On the screen, a bloom of incandescence. The lead vehicle careened off the road. Small figures detached from it and staggered back toward the body of the convoy. Dan frowned. What was going on? He'd seen no flash of heat from the gaggle on the hilltop. A rocket motor put out thousands of degrees and an immense backblast. He switched channels, put the convoy on one ear, the AC-130H on the other, processing visual, double audio, and at the same time keeping half an eye on Ahearn. Voices streamed through his head, text scrolled, images blurred. He hovered above the battlefield like a god of war, the finger of death pointing where he willed.

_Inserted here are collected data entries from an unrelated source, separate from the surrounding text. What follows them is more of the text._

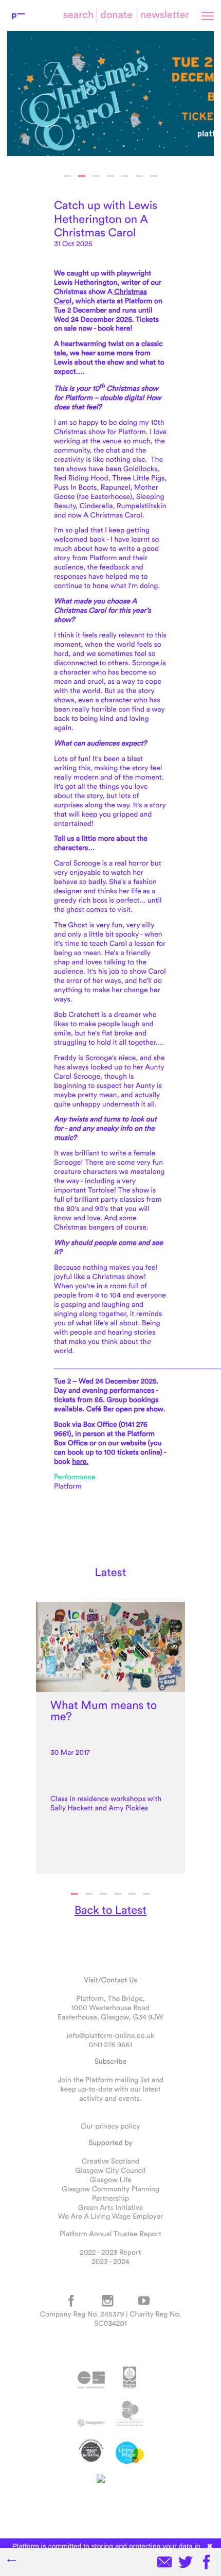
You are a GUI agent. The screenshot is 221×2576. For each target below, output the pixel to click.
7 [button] (153, 176)
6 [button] (139, 176)
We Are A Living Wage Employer (110, 2216)
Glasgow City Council (111, 2170)
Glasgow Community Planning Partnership (110, 2193)
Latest (110, 1572)
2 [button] (81, 176)
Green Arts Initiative (110, 2207)
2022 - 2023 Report (110, 2252)
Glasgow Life (110, 2179)
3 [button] (96, 176)
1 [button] (67, 176)
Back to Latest (110, 1910)
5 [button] (124, 176)
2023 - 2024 (110, 2261)
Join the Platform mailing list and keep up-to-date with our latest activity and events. (110, 2089)
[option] (110, 93)
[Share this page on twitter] (185, 2563)
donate (116, 14)
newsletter (164, 14)
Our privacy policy (110, 2126)
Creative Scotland (110, 2161)
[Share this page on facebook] (206, 2563)
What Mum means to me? (103, 1711)
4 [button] (110, 176)
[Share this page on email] (164, 2563)
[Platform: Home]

Nothing was in his hands. Everything was in his hands.
He felt immense doom, immense responsibility. His heartbeat expanded as his mouth went dry. He fought for the rationality that had come before in battle. But this didn't feel like battle. He didn't know what it felt like.
Something like cold steel chilled his back. This was the war of the future. Where machines and computers watched, judged, executed from afar. What Admiral Contardi and Dr. Fauss were striving to perfect. It felt not just inhuman, but antihuman. Not antiseptic, but profoundly evil.
From the stream of frenzied voices he plucked IED. An improvised
explosive device. Something about a pile of debris that had concealed something less innocent.